◆ INSTRUCTIONS FOR THE TASK
Starting with the line that contains "This screenshot has height=717, width=1058." and stopping after the line that contains "Task: Sort by the October column header", return each line below exactly as written, with no others.

(Saved entries)

..............................

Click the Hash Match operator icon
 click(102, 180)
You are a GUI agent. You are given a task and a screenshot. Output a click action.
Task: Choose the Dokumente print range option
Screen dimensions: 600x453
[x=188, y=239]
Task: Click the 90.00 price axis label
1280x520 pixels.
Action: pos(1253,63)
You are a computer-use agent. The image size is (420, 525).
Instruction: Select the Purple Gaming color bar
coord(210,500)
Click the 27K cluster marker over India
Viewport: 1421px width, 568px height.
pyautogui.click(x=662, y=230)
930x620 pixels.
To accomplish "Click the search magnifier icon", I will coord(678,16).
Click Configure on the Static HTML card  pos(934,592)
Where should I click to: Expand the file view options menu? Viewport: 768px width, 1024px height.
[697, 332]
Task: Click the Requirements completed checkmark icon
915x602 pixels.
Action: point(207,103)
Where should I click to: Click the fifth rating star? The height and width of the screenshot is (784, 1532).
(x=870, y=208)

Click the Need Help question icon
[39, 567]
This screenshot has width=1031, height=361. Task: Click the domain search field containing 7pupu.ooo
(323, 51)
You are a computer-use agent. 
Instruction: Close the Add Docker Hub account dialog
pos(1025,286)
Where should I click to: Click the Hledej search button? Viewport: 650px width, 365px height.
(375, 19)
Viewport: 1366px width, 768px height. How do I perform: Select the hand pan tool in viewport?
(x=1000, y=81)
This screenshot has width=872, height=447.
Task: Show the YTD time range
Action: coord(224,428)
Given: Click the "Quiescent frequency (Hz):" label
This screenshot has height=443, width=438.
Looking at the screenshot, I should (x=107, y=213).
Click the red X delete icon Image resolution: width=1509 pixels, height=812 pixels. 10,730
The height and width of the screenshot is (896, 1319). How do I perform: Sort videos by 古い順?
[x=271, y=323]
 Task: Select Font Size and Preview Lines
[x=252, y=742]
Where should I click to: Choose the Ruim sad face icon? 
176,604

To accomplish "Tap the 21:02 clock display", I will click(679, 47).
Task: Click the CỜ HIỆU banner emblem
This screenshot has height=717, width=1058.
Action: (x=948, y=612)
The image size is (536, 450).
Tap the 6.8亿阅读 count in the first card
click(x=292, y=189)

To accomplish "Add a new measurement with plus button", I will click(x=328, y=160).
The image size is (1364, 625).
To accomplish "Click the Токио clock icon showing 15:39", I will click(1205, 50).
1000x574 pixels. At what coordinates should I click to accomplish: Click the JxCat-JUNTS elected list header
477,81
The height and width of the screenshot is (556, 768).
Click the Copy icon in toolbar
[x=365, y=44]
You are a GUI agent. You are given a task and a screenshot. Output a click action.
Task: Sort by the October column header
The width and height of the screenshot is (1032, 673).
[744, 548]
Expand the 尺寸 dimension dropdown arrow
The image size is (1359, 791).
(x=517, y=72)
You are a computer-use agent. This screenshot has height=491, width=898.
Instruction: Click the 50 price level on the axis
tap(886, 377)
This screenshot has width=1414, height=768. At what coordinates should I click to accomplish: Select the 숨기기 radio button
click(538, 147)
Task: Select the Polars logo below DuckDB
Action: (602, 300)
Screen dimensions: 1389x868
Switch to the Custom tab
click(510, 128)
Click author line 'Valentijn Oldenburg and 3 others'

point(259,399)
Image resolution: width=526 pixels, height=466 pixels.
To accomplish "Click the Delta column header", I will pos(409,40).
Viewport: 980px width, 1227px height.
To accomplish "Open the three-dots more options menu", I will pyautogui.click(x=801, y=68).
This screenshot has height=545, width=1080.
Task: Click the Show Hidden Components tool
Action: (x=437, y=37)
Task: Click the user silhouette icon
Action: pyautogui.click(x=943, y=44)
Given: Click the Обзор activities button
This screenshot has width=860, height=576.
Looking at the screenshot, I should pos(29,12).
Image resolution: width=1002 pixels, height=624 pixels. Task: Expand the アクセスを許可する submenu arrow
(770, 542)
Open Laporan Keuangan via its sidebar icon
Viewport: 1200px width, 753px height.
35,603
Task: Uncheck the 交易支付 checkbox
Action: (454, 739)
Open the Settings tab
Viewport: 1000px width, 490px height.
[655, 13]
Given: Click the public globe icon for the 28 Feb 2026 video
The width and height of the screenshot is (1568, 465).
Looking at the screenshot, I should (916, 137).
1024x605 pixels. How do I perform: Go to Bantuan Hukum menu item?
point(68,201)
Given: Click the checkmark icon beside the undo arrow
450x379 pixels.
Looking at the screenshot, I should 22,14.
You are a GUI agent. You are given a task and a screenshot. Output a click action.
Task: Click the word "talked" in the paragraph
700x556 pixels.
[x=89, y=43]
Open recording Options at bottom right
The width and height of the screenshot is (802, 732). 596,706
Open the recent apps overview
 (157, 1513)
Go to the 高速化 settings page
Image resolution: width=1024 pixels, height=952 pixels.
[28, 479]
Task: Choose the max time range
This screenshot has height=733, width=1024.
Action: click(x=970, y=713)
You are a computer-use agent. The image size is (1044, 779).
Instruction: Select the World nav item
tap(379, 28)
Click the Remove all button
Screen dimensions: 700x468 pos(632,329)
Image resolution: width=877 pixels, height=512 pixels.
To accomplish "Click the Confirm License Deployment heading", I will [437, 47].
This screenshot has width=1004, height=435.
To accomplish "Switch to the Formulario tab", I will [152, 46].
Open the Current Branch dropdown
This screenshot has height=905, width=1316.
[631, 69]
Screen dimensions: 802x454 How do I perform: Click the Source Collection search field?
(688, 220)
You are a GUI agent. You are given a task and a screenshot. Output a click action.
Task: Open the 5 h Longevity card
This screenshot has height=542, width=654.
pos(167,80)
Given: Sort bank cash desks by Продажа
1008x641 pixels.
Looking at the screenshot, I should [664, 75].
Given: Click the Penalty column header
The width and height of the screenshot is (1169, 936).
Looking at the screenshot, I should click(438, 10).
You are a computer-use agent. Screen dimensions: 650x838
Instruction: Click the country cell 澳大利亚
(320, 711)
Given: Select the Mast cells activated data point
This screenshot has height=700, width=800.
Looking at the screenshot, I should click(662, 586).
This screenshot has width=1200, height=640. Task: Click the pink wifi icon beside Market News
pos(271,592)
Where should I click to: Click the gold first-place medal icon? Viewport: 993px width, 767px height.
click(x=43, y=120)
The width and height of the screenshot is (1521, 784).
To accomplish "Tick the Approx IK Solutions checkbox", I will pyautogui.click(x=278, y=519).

..............................

◆ FINAL ANSWER
This screenshot has height=717, width=1058.
Action: (x=948, y=612)
The image size is (536, 450).
Tap the 6.8亿阅读 count in the first card
click(x=292, y=189)

To accomplish "Add a new measurement with plus button", I will click(x=328, y=160).
The image size is (1364, 625).
To accomplish "Click the Токио clock icon showing 15:39", I will click(1205, 50).
1000x574 pixels. At what coordinates should I click to accomplish: Click the JxCat-JUNTS elected list header
477,81
The height and width of the screenshot is (556, 768).
Click the Copy icon in toolbar
[x=365, y=44]
You are a GUI agent. You are given a task and a screenshot. Output a click action.
Task: Sort by the October column header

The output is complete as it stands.